The solution uses the following key services:
- Amazon API Gateway – Clients want to send events into our solution using HTTPS calls to a REST API. API Gateway was selected due to its support for REST, event-based integrations with other AWS services, and its support for throttling to prevent individual callers from creating a system overload.
- Amazon EventBridge – Events created by API Gateway need to be routed to downstream consumers and archived where events can be replayed later. EventBridge provides a custom event bus that defines rules to intelligently route events based on their contents.
- Amazon Simple Notification Service (Amazon SNS) – To keep EventBridge rules simple, events are routed by type to one or more destinations for fanout. SNS topics are used as routing targets to activate fanout to a variety of downstream consumers with optional subscription filters to control which events are received by consumers.
- Amazon Simple Queue Service (Amazon SQS) – Each SNS topic fans out by sending a copy of each message to each consumer subscribed to the topic. Consumers receive messages through Amazon SQS, which decouples event processing compute and provides dead-letter queues (DLQs) for storing messages that fail to process. EventBridge custom event buses and SNS FIFO (First-In-First-Out) topics can also use DLQs powered by Amazon SQS.
- AWS Lambda – The Lambda architecture aligns with short-lived processing tasks, spinning up when needed and disappearing afterward without incurring idle resource costs.

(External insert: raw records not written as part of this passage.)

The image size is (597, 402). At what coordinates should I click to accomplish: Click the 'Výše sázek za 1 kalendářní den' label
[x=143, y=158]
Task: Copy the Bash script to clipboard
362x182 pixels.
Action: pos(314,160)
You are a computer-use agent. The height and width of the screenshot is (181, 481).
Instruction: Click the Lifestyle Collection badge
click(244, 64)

This integration between Lambda and Amazon SQS delivers an economical processing system that automatically scales with demand, allowing developers to focus on business logic rather than infrastructure orchestration, and the pay-per-execution model provides financial efficiency.

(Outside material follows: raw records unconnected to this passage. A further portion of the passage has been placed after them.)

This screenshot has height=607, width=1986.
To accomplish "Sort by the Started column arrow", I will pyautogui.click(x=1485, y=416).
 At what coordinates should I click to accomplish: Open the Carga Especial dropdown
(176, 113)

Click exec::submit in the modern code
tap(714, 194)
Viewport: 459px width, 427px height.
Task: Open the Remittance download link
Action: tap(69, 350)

- Amazon Timestream – Timestream offers a purpose-built architecture that addresses the unique challenges of time series data, auto scaling to ingest millions of events while maintaining fast query performance for responsive dashboard visualizations. Its intelligent tiered storage system automatically transitions data between memory and cost-effective long-term storage without sacrificing analytics capabilities, enabling organizations to maintain both real-time operational visibility and historical trending insights through a single, unified platform that integrates with QuickSight.

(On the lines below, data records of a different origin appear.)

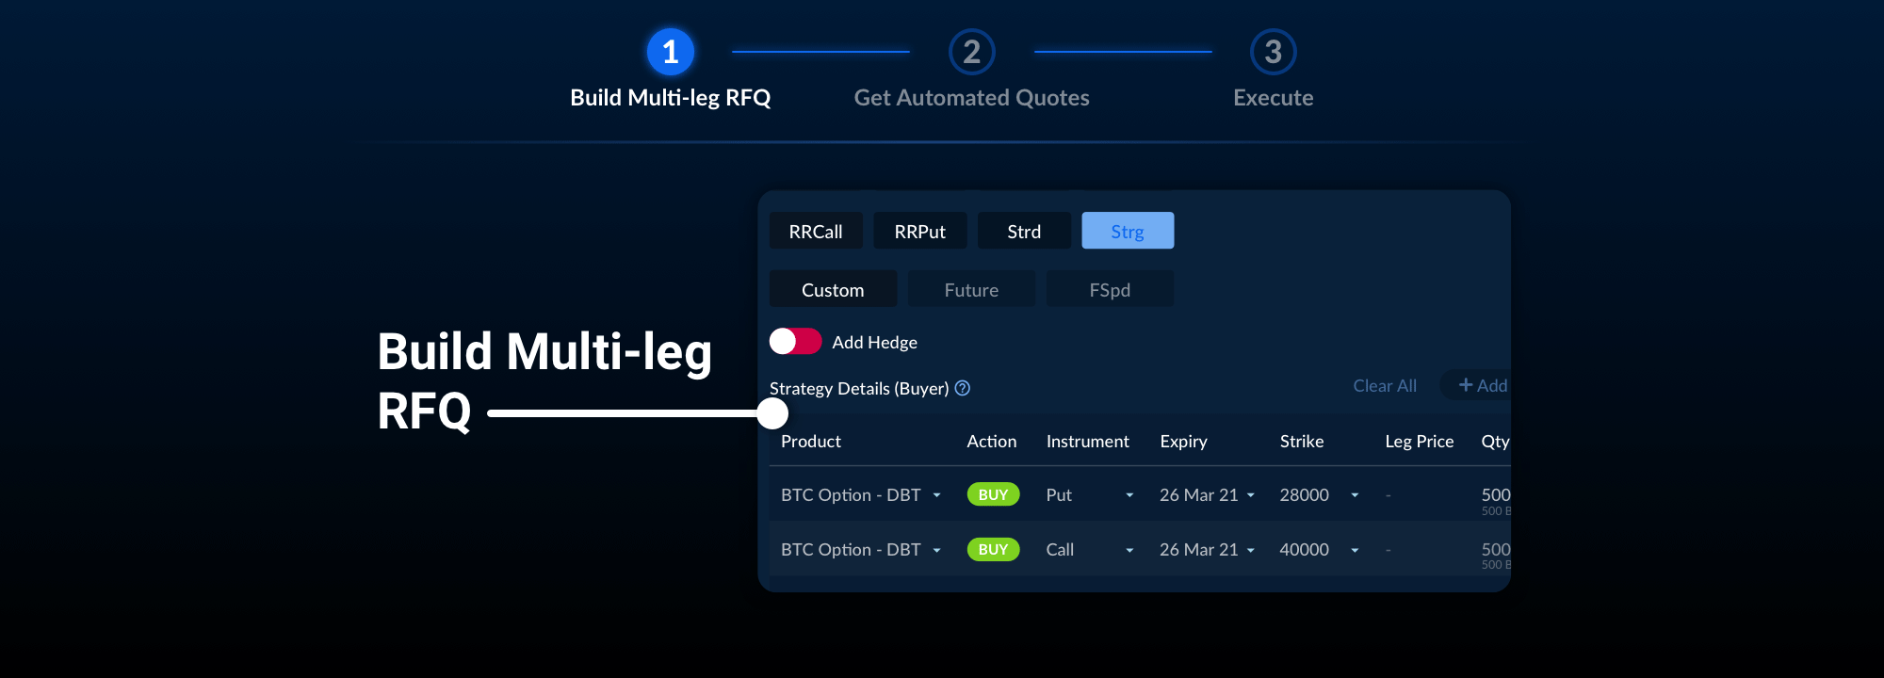Click the step 2 circle icon
1884x678 pixels.
(x=971, y=52)
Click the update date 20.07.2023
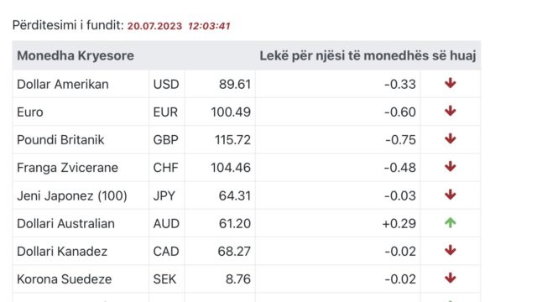The width and height of the screenshot is (537, 302). pos(154,26)
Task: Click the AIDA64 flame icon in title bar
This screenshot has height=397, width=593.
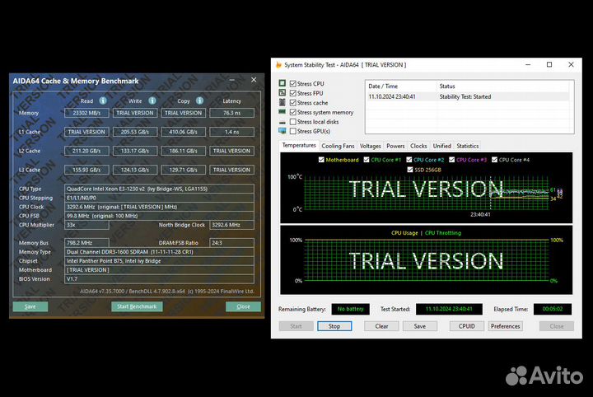Action: coord(278,64)
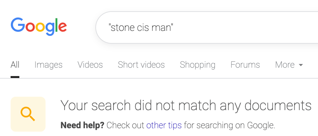Viewport: 318px width, 136px height.
Task: Open the Short videos tab
Action: click(x=141, y=65)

- Amazon QuickSight – QuickSight transforms event streams into visual narratives through its intuitive interface, empowering business users to discover actionable insights without specialized data science expertise. Its serverless architecture scales to accommodate millions of users while offering machine learning (ML)-powered anomaly detection and forecasting capabilities, all within a pay-per-session pricing model that activates sophisticated analytics that would otherwise require significant resources. QuickSight dashboards can either directly query from a Timestream table or cache records in-memory with SPICE periodically.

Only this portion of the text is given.